In the Montgomery trial, Ivey was represented by Doyet “Jack” Early, court-appointed counsel, and Michael Culler, a public defender. In 2001, while pursuing his state collateral review, Ivey discovered that Culler had been appointed to represent Perkins in proceedings related to the earlier Harrison trial. However, Culler had been permitted to withdraw from representing Perkins based on a letter he •wrote to the trial court stating that he had a “conflict of interest” because “Officer Tom Harrison, who was killed in this incident, was a personal friend.” (J.A. 310.) When Ivey then raised the issue of Culler’s conflict of interest during trial in the state collateral proceeding, Culler confirmed that he had written the letter but denied any personal relationship with Harrison or that any conflict had, in fact, existed. Culler testified that his relationship with Harrison was merely professional and tangential, that the letter was inaccurate, and that he had no explanation for how it had come to be written.
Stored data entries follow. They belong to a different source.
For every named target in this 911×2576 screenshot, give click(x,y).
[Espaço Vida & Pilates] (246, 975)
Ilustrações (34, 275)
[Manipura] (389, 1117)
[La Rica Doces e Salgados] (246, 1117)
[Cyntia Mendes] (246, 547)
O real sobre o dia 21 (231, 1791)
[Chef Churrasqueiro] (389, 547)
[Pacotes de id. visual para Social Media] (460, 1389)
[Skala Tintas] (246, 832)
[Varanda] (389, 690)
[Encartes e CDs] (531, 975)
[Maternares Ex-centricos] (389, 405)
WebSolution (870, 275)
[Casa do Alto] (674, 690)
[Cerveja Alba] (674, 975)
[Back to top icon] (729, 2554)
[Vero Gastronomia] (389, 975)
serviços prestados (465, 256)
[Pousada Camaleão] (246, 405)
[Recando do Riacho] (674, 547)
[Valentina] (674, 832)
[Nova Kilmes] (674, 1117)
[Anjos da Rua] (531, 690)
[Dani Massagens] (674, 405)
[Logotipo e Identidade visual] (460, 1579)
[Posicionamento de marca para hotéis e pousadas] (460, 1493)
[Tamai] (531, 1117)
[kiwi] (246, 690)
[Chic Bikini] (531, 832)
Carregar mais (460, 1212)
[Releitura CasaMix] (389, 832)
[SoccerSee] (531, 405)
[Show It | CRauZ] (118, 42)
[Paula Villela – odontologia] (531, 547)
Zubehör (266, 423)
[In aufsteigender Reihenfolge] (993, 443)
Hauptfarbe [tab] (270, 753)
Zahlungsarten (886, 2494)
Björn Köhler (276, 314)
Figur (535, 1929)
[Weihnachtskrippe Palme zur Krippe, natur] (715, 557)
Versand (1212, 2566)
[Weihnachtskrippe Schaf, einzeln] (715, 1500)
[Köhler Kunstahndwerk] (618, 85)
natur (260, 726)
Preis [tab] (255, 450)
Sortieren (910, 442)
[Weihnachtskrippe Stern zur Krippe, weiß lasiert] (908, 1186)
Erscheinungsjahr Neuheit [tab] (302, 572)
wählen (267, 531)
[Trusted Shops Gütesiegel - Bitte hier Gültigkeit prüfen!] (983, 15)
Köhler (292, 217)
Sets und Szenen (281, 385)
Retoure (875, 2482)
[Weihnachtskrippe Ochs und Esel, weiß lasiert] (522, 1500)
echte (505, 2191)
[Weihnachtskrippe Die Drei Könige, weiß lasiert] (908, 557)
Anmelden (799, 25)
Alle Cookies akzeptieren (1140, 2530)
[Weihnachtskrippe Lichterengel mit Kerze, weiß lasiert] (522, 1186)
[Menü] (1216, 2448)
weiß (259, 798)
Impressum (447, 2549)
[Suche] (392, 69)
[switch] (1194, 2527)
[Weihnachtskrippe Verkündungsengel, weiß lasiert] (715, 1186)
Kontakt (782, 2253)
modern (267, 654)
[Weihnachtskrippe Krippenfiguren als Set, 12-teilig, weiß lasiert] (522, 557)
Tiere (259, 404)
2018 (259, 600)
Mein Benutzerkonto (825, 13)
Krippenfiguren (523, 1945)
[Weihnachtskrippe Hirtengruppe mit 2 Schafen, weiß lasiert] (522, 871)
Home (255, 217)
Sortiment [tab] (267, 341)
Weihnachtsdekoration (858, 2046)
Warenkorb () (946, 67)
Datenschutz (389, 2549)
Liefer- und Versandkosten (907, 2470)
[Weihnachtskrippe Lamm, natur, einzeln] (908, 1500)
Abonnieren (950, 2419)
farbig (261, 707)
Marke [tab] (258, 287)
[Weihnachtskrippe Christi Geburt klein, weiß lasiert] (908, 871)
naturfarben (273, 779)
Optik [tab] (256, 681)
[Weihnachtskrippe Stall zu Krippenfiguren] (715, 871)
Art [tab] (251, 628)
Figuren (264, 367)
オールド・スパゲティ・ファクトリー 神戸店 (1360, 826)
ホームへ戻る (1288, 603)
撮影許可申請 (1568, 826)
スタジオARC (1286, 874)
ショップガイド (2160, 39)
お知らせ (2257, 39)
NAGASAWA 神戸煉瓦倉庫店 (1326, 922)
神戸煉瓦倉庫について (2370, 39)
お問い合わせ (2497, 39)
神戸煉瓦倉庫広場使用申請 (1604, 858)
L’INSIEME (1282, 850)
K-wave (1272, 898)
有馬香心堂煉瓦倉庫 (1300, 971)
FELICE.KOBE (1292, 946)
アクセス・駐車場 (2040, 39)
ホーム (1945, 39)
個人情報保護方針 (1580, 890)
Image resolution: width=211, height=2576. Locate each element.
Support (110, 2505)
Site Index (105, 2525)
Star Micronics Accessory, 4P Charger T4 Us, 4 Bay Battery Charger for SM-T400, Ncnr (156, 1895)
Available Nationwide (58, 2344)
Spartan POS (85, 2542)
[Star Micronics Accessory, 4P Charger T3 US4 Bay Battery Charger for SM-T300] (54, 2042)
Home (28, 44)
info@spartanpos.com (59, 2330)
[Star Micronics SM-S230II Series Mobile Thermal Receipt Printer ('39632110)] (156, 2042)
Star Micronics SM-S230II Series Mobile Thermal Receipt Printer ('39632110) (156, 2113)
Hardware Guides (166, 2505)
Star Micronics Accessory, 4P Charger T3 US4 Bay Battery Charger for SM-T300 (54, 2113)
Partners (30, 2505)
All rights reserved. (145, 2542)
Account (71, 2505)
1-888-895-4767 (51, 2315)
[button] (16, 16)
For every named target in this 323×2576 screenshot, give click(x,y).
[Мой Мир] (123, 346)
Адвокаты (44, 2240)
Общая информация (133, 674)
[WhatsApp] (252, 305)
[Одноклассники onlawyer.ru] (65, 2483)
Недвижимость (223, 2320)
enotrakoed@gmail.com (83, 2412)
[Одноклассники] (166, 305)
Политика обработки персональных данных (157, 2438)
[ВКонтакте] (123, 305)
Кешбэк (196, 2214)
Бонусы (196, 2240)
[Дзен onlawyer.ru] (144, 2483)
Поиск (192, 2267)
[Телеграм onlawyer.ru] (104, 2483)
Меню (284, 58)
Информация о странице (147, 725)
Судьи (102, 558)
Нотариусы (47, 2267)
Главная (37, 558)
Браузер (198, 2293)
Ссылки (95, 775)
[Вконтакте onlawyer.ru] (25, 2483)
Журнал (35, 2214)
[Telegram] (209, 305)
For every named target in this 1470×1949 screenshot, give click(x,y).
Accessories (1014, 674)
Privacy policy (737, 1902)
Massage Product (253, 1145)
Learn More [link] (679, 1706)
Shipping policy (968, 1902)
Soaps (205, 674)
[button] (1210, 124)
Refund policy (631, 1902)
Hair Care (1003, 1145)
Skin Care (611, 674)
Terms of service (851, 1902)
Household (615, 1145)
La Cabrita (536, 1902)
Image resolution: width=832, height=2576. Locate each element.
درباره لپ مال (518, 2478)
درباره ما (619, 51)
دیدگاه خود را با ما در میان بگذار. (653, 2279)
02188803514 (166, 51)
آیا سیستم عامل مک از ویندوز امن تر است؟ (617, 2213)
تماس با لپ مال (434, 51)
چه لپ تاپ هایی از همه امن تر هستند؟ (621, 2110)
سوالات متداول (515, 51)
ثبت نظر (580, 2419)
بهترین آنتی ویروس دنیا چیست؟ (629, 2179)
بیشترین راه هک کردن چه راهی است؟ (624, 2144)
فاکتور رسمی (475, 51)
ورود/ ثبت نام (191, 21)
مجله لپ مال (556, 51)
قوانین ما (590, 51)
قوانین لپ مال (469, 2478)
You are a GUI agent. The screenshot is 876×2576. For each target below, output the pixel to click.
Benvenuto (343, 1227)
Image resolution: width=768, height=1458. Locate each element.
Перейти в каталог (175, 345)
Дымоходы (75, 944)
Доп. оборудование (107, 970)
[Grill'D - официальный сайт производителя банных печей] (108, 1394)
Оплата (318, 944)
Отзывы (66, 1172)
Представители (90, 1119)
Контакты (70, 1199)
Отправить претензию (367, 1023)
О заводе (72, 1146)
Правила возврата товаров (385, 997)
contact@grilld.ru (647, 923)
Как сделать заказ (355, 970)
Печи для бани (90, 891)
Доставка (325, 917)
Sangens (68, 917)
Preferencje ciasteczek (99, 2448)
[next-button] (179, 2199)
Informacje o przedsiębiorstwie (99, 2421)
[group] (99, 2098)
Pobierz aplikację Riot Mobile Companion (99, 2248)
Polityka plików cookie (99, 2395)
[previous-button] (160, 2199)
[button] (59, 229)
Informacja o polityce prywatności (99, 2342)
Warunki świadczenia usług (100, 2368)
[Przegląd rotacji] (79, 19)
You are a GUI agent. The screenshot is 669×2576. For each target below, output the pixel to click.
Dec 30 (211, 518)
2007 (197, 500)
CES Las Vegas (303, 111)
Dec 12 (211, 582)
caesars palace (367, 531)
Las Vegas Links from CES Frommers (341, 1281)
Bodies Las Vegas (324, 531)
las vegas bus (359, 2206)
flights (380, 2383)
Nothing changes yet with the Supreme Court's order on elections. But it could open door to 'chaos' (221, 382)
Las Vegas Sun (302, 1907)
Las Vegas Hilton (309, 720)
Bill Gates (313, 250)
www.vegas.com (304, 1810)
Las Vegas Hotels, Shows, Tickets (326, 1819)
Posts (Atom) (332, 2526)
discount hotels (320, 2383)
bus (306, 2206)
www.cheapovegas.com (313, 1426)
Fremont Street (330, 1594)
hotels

In addition, Early testified that “Culler never acted less than zealous in Ivey’s defense and he appeared to be absolutely interested in saving Ivey’s life.” (JA. 481.)

F.

Among the grounds for relief raised in his petition for state collateral review, Ivey *147 alleged (1) that Culler’s recently discovered withdrawal from representing Perkins reflected an actual conflict of interest that deprived Ivey of effective assistance of trial counsel, and (2) that Savitz deprived him of effective assistance of appellate counsel by failing to challenge Young’s inclusion on the jury and failing to challenge the admission of Neumon’s testimony from the Harrison trial on Confrontation Clause grounds.

After comparing the contents of Culler’s withdrawal letter with Culler and Early’s testimony, the state court found that the letter’s contents were factually inaccurate, that Culler “had no personal relationship with Officer Harrison,” and “no conflict of interest existed” in Culler’s representation of Ivey. (J.A. 482.) The state court also determined that Savitz had not been ineffective because the use of Neumon’s prior testimony from the Harrison trial did not violate the Confrontation Clause. Finally, the court ruled that Ivey did not prove that Savitz had been ineffective for failing to challenge Young’s inclusion on the jury because Savitz had raised that challenge on appeal. Accordingly, the state court denied Ivey’s petition for post-conviction collateral relief.

In a federal habeas petition in the district court, Ivey renewed his claims that Culler had an actual conflict of interest that deprived Ivey of effective assistance of counsel at trial and that Savitz’s failure to challenge Neumon’s testimony on Confrontation Clause grounds deprived him of effective assistance of counsel on appeal. Ivey also challenged on the merits the trial court’s inclusion of Young on the jury. The district court denied Ivey’s petition.